When I got home, I told my mother what had happened. I wasn’t normally a complainer and was completely honest that there was absolutely no injury other than being embarrassed about my wrong answer. My mother, however, was furious.
“Mrs. M2 went too far. You never touch a student. Ever,” my mother fumed. “I’m going to speak with her tomorrow.” As upset as my mom was with Mrs. M2, I knew she’d handled the situation diplomatically. (In fact, Mrs. M2 apologized to me the next day.) Even though we all moved on, there was nothing that could undo my mental trauma.
And so that was the end of my relationship with math. It was also a harsh realization for me about one of life’s greatest lessons: I wasn’t going to do well at everything that came my way.
The Math Road Not Taken
Today, I am amazed at how my kids are being taught. Maybe their school is better than 1980s Sheafe Road Elementary, but it seems like everything is taught much more intelligently. Number lines, however, still exist. They appeared weekly in our house when my kids were younger. (Now, everyone in the class gets a portable numbers line regardless of whether you need it.)
I’m jealous that my kids were taught find “friendly numbers” (fives or tens) for figuring out a math problem. And they can count forwards and backwards in their heads. In their heads!! No need for my not-so-sneaky finger counting method. If Mrs. M2 is still alive, I’d slap her on the shoulder and say “See?! Maybe your teaching was the real problem.”

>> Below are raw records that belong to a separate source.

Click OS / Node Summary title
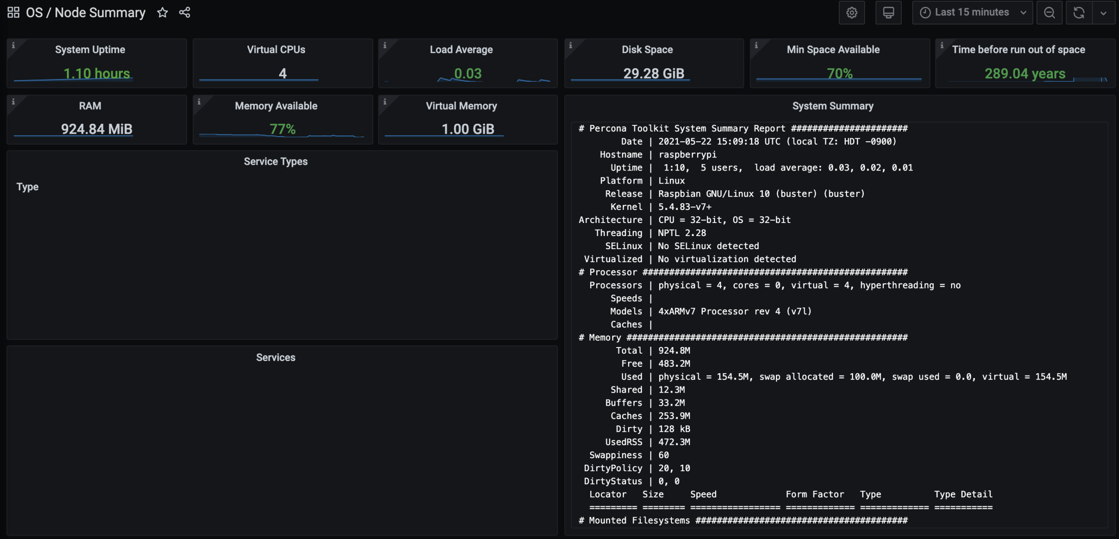 pos(85,12)
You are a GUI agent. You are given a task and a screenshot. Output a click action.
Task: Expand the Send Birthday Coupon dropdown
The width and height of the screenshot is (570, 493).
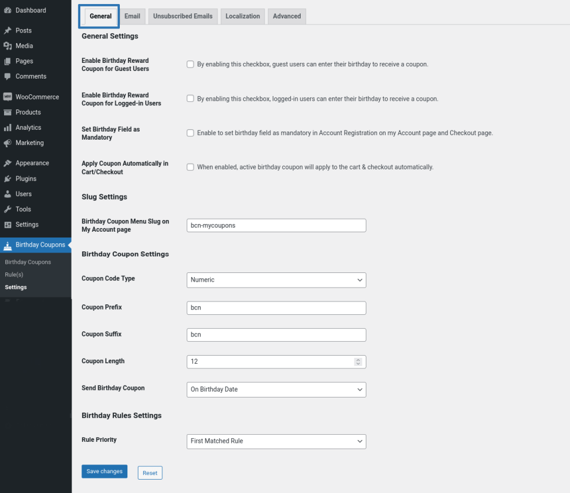[276, 389]
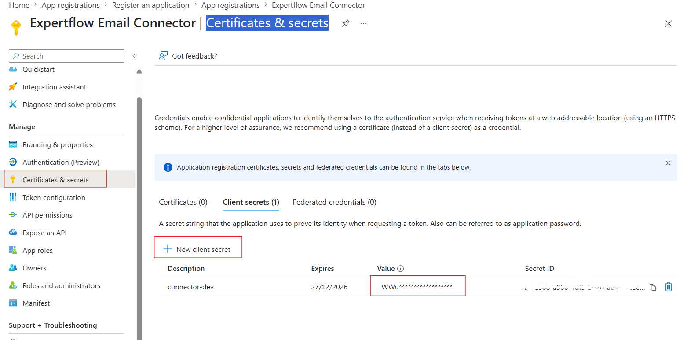Viewport: 687px width, 340px height.
Task: Dismiss the blue information banner
Action: [668, 163]
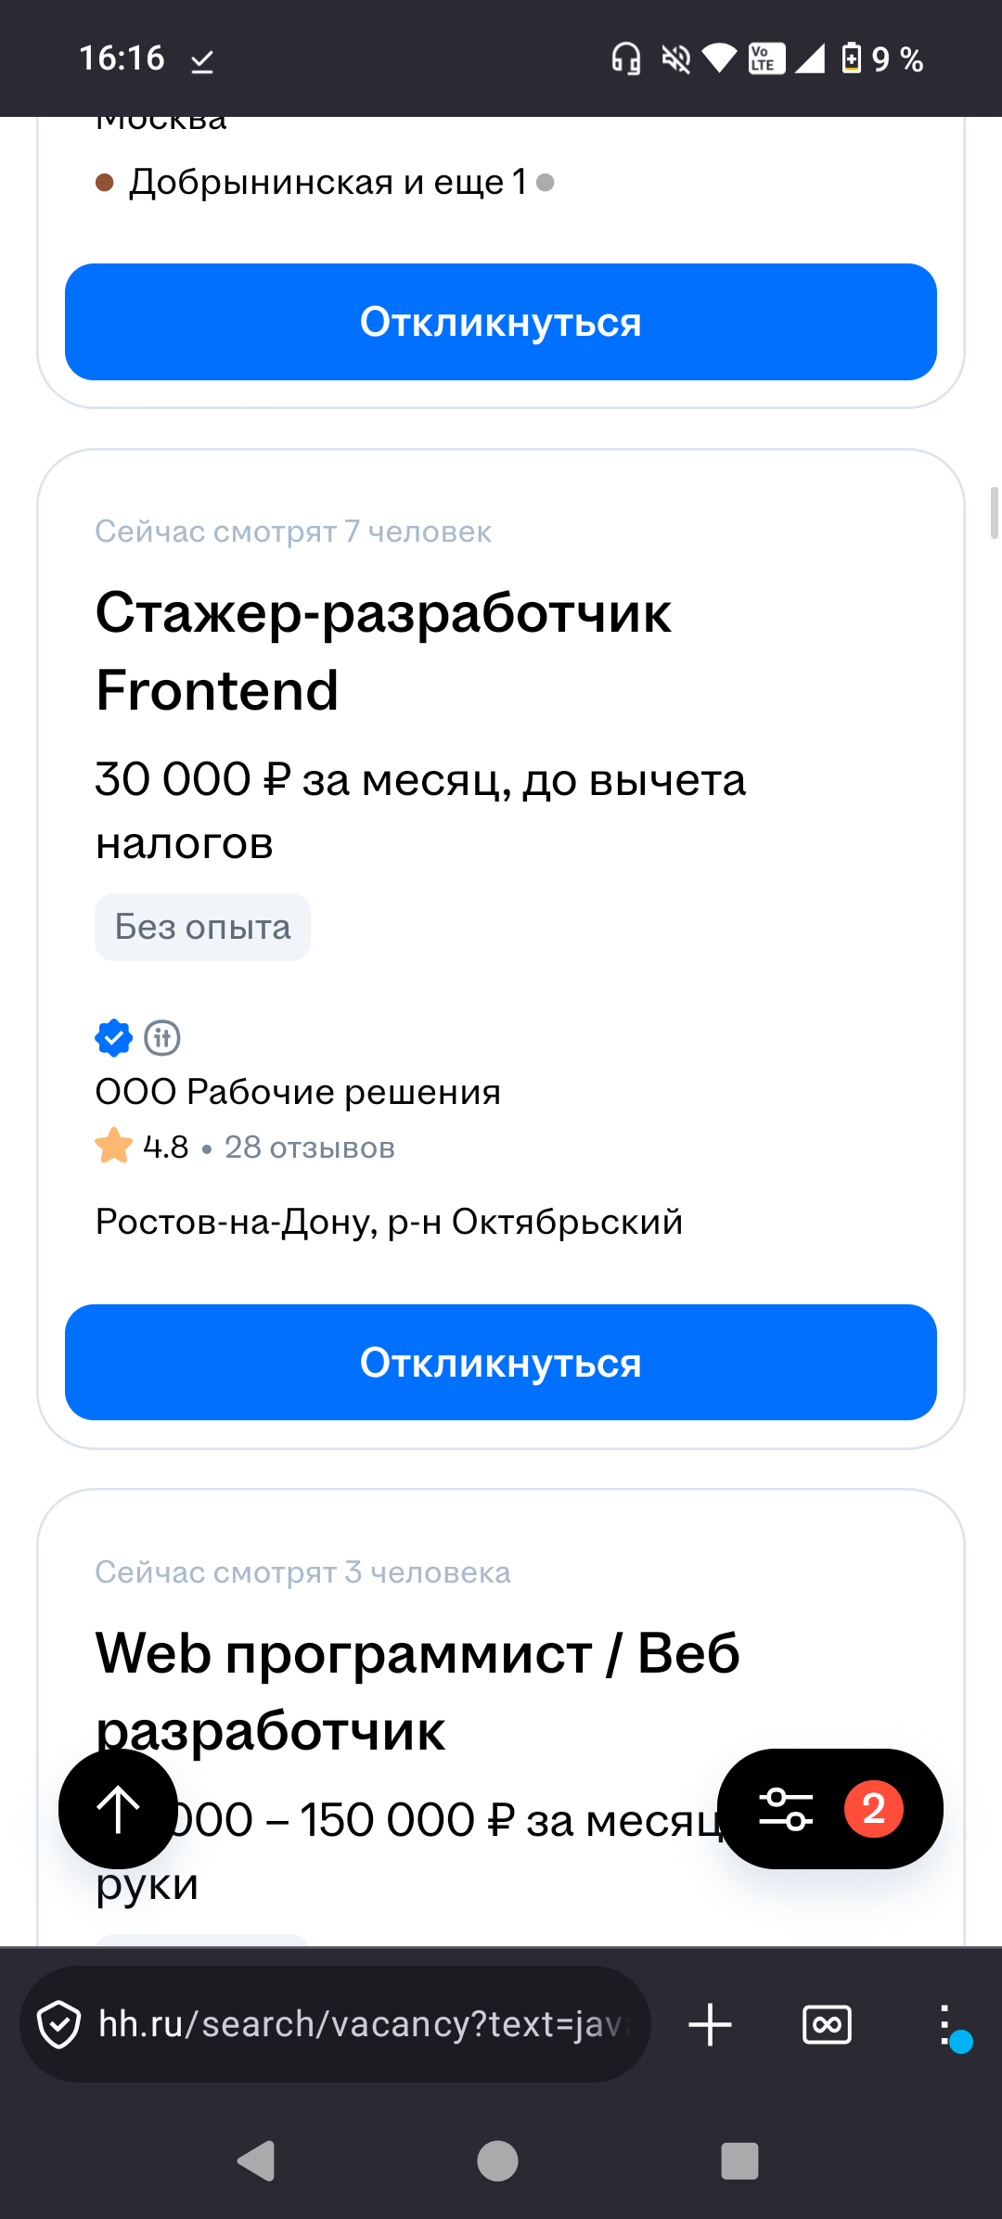Tap the orange rating star icon
This screenshot has height=2219, width=1002.
click(x=113, y=1147)
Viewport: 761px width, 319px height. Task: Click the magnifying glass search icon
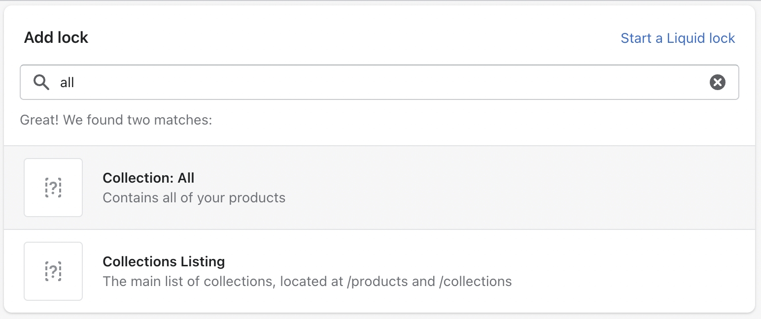(x=41, y=82)

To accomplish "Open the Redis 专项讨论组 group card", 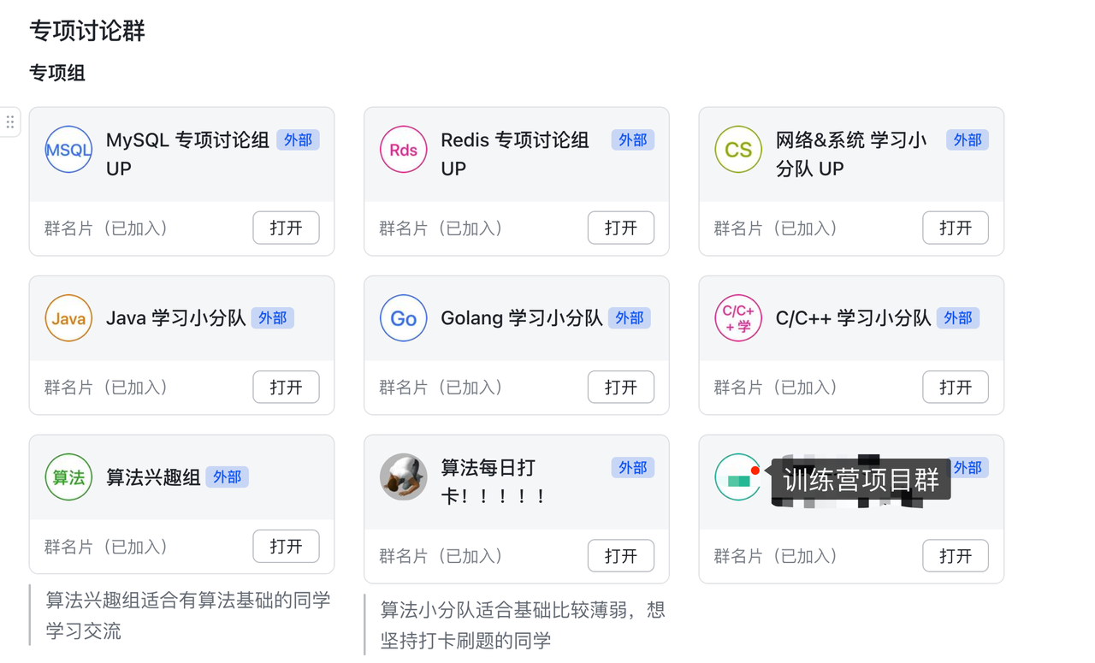I will coord(620,228).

I wonder if I would’ve had a completely different academic experience had I been born thirty years later. Would I still have run away from all things STEM? (Today, the only STEMs I don’t run away from are vegetables.) What would or could I have become?
Learning One of Life’s Greatest Lessons: To Offset My Shortcomings
Sure, I can blame Mrs. M and Mrs. M2 for not creating a more positive learning environment. Or, maybe if I felt more comfortable making mistakes, I would have applied myself more in math.
But then again, I simply don’t have the same natural ability for numbers that I do for words. I was born to write, not add.
Ultimately, I think the academic lesson I learned from my math failure was to offset my shortcomings. While I didn’t have the aptitude for math, I could do well in other areas.
In college, I struggled with some of the required pre-law classes. But when I added English as a second major, my GPA shot up to magna cum laude territory. In law school, I hated all the mandatory core lecture classes (unfortunately, these are the very same classes tested on the bar exam). The only way I made it through law school was because I took every legal research and writing class Brooklyn Law School ever had to offer. And I aced them.
Offsetting my shortcomings by playing to my strengths has proven to be an invaluable skill.
Today, if you want someone to quickly figure out the tip for a restaurant bill, don’t ask me—unless I have my tipping app open. But if you want to go on a trip, I am your best travel companion. I will plan itineraries down to the smallest details and account for every potential weather variation when it’s time to pack (errr, overpack).
So, thanks Mrs. M and Mrs. M2 for teaching me to be honest with myself. And yes, I’ll always remember to pack snacks and extra water for you.